● **Text to read**
####################

St Joseph’s Native School and Orphanage, New Norcia, dates from 1861 when it established by the Benedictine Fathers. From 1904 until it closed in 1974, it was run by the Benedictine Missionary Sisters. Aboriginal girls and young women lived and went to school there.
Tilbrook (1983) reports that sisters ‘Elizabeth and Helen (or Ellen) Tainan arrived at St Joseph’s Orphanage for Girls in 1865, four years after it opened. They were looked after by the first schoolmistress at the orphanage, Mrs Judith Butler.’ (see page 189, with photograph).
By 1847, the government had a policy of placing the children of single Aboriginal mothers at New Norcia mission:
Mary Helen or Ellen Pangieran was born in Bunbury in 1847. Because her mother had been deserted by Mary’s European father, the government authorities considered that she was unable to bring up her daughter on her own. As a consequence, Mary was sent to New Norcia Mission to receive an education. Mary grew up at New Norcia, where she met Benedict Cooper or Cuper. The couple were married and had a small family. In 1873 the telegraph line from Perth to Geraldton was completed as far as New Norcia, and Mary Cooper was appointed as the first telegraphist and post-mistress. She ran the small post office, and tended to her house which was built adjoining the office, until her early death from tuberculosis in 1877. (Tilbrook, p.177).

####################

(Part of a data file)

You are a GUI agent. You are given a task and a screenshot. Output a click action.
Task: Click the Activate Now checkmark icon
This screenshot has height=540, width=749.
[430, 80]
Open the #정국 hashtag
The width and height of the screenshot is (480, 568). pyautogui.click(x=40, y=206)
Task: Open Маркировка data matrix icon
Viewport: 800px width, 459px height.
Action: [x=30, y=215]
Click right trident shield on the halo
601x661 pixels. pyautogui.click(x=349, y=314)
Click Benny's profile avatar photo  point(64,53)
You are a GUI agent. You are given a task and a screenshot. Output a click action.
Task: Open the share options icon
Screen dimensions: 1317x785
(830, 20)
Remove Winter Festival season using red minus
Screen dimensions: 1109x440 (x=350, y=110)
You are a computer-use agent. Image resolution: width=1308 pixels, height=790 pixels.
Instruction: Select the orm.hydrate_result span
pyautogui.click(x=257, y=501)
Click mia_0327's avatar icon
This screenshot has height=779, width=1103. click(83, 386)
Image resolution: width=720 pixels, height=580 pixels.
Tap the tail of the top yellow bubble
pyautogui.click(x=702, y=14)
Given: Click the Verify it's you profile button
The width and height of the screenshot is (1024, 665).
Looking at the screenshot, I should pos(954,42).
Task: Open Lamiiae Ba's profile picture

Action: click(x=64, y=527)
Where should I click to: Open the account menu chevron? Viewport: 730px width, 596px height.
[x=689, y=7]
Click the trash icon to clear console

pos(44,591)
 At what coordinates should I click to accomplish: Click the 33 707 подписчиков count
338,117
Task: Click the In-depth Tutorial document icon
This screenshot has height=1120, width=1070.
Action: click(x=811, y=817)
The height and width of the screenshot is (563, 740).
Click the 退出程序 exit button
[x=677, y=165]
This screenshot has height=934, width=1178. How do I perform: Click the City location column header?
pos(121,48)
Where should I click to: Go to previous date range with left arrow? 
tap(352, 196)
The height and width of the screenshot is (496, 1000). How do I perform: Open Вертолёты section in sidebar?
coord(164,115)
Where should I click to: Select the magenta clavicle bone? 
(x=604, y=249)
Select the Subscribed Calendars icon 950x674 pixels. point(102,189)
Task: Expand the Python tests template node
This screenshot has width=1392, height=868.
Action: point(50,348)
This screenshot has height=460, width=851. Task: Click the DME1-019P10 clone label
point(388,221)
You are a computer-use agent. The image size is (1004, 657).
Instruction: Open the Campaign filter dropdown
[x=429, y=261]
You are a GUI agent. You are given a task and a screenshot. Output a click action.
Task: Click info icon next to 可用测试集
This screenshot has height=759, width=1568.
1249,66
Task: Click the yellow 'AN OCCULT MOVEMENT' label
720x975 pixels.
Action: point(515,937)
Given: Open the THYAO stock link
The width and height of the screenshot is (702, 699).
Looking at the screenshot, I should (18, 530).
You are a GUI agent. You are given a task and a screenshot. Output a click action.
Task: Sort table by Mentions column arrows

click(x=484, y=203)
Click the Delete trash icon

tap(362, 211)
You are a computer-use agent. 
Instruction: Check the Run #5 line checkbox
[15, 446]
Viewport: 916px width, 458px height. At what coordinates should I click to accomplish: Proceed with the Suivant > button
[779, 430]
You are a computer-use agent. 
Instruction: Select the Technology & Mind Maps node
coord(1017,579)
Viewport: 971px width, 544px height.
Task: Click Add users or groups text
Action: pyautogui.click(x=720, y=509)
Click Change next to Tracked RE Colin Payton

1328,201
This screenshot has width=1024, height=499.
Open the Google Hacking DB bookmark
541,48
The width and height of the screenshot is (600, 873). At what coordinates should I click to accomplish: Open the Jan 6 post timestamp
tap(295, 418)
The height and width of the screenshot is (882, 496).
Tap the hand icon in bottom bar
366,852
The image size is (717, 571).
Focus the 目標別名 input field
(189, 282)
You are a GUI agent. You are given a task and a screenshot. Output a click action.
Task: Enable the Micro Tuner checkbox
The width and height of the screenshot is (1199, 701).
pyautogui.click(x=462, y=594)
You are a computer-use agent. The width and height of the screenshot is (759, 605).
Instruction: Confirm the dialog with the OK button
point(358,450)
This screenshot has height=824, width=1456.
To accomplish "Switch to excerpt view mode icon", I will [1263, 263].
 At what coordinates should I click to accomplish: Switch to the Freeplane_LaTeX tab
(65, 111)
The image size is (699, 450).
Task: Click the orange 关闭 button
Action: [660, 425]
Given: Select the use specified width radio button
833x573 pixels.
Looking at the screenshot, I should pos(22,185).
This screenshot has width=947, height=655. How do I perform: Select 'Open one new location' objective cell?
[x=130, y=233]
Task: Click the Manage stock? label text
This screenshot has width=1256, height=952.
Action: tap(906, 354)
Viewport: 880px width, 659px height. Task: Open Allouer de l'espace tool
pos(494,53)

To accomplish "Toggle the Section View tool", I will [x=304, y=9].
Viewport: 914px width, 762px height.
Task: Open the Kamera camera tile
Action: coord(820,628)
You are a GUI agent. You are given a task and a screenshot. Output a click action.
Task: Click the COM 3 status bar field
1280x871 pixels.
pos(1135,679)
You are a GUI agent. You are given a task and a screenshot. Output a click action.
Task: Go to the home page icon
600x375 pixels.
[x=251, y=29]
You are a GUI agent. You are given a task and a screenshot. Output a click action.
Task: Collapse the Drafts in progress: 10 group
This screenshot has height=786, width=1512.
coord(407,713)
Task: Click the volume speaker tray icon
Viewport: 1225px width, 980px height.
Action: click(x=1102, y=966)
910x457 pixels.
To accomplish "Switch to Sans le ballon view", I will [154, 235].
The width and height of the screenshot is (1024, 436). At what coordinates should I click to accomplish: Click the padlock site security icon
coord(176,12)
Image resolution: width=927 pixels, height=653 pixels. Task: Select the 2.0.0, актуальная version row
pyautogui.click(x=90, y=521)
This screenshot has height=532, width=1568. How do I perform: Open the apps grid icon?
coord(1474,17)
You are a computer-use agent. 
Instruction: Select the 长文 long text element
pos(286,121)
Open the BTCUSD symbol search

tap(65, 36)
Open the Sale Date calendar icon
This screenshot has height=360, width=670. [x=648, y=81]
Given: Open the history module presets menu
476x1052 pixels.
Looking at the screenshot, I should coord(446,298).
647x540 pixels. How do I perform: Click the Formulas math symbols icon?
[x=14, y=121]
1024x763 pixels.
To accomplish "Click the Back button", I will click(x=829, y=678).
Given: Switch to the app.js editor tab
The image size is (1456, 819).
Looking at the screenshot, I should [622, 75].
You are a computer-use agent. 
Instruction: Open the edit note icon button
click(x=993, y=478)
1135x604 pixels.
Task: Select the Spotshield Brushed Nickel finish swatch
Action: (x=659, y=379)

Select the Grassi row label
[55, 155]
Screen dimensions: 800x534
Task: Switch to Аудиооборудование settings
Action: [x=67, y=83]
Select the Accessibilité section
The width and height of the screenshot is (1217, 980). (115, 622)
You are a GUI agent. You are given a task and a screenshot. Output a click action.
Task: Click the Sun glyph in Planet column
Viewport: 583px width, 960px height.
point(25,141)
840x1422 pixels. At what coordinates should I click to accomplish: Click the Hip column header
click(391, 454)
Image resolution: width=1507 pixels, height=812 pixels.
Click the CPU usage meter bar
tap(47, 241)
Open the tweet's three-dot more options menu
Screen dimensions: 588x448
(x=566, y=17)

####################

● **Exercises**
(A) Repeat the passage about St Joseph's Orphanage word for word, from "Tilbrook (1983) reports" to "189, with photograph).".
(B) According to the passage about St Joseph's Orphanage, what position was Mary Cooper given in 1873?
(C) Resume the passage about St Joseph's Orphanage at New Norcia, picking up right after its final sentence.

● **Task-by-task answers**
(A)
Tilbrook (1983) reports that sisters ‘Elizabeth and Helen (or Ellen) Tainan arrived at St Joseph’s Orphanage for Girls in 1865, four years after it opened. They were looked after by the first schoolmistress at the orphanage, Mrs Judith Butler.’ (see page 189, with photograph).

(B) She was appointed the first telegraphist and post-mistress.

(C)
Children were also sometimes placed by their parents in St Joseph’s New Norcia, as shown in the following example.
Widower Charlie Fitzgerald found he was unable to look after his family and at the same time tend to his [Chinese vegetable] gardens. Wishing to do what was best for them, he made an arrangement with New Norcia mission for some of the girls to be sent there, where they would be cared for and receive an education. The girls were placed on the train, and were to be met at the station and driven to New Norcia by their uncle. On the same day that they were travelling, a number of children were being sent to Moore River Settlement on the train. When they arrived at the railway station, the girls’ uncle was late. The station master assumed that they were really meant to be going to Moore River Settlement and so bundled them off with the other children. When their uncle arrived, he found no nieces and thought that their step-father had changed his mind at the last moment. It was one month before the error was finally sorted out, and the girls reached their intended destination, New Norcia Mission. (Tilbrook, p.137)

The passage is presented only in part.